Retype each entry. Leave every word as it is.
-- Opening Marker --
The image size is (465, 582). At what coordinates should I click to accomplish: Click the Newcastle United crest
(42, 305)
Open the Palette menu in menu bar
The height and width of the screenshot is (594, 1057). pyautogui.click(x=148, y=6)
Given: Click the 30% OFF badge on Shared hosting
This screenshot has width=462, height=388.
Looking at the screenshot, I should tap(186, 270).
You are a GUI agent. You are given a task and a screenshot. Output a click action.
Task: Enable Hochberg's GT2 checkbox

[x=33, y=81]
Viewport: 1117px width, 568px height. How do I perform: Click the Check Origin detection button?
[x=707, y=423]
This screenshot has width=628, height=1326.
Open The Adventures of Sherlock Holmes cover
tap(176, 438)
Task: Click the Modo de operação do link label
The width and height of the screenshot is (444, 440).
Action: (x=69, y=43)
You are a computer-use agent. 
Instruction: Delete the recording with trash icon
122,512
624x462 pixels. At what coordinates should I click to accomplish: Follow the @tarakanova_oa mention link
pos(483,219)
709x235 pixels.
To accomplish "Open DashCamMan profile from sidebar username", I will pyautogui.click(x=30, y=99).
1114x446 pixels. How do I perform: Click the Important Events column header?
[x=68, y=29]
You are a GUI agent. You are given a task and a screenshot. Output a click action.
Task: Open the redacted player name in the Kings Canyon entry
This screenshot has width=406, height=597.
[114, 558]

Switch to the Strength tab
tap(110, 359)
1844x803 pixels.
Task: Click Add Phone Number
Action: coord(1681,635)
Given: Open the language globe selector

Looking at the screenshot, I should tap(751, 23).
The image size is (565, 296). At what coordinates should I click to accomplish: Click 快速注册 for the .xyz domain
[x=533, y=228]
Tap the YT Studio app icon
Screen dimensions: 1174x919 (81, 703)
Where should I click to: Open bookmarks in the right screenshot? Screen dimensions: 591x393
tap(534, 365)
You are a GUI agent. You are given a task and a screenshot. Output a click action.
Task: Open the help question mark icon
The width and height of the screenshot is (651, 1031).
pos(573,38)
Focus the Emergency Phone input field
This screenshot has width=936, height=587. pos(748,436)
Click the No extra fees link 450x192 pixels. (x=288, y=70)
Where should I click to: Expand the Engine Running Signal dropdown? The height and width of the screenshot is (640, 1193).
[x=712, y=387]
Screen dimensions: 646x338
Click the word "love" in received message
-- Closing Marker --
● ANSWER FOR THE TASK
The image size is (465, 582). At what coordinates should I click to accomplish: Click the Newcastle United crest
(42, 305)
Open the Palette menu in menu bar
The height and width of the screenshot is (594, 1057). pyautogui.click(x=148, y=6)
Given: Click the 30% OFF badge on Shared hosting
This screenshot has width=462, height=388.
Looking at the screenshot, I should tap(186, 270).
You are a GUI agent. You are given a task and a screenshot. Output a click action.
Task: Enable Hochberg's GT2 checkbox

[x=33, y=81]
Viewport: 1117px width, 568px height. How do I perform: Click the Check Origin detection button?
[x=707, y=423]
This screenshot has width=628, height=1326.
Open The Adventures of Sherlock Holmes cover
tap(176, 438)
Task: Click the Modo de operação do link label
The width and height of the screenshot is (444, 440).
Action: (x=69, y=43)
You are a computer-use agent. 
Instruction: Delete the recording with trash icon
122,512
624x462 pixels. At what coordinates should I click to accomplish: Follow the @tarakanova_oa mention link
pos(483,219)
709x235 pixels.
To accomplish "Open DashCamMan profile from sidebar username", I will pyautogui.click(x=30, y=99).
1114x446 pixels. How do I perform: Click the Important Events column header?
[x=68, y=29]
You are a GUI agent. You are given a task and a screenshot. Output a click action.
Task: Open the redacted player name in the Kings Canyon entry
This screenshot has width=406, height=597.
[114, 558]

Switch to the Strength tab
tap(110, 359)
1844x803 pixels.
Task: Click Add Phone Number
Action: coord(1681,635)
Given: Open the language globe selector

Looking at the screenshot, I should tap(751, 23).
The image size is (565, 296). At what coordinates should I click to accomplish: Click 快速注册 for the .xyz domain
[x=533, y=228]
Tap the YT Studio app icon
Screen dimensions: 1174x919 (81, 703)
Where should I click to: Open bookmarks in the right screenshot? Screen dimensions: 591x393
tap(534, 365)
You are a GUI agent. You are given a task and a screenshot. Output a click action.
Task: Open the help question mark icon
The width and height of the screenshot is (651, 1031).
pos(573,38)
Focus the Emergency Phone input field
This screenshot has width=936, height=587. pos(748,436)
Click the No extra fees link 450x192 pixels. (x=288, y=70)
Where should I click to: Expand the Engine Running Signal dropdown? The height and width of the screenshot is (640, 1193).
[x=712, y=387]
Screen dimensions: 646x338
Click the word "love" in received message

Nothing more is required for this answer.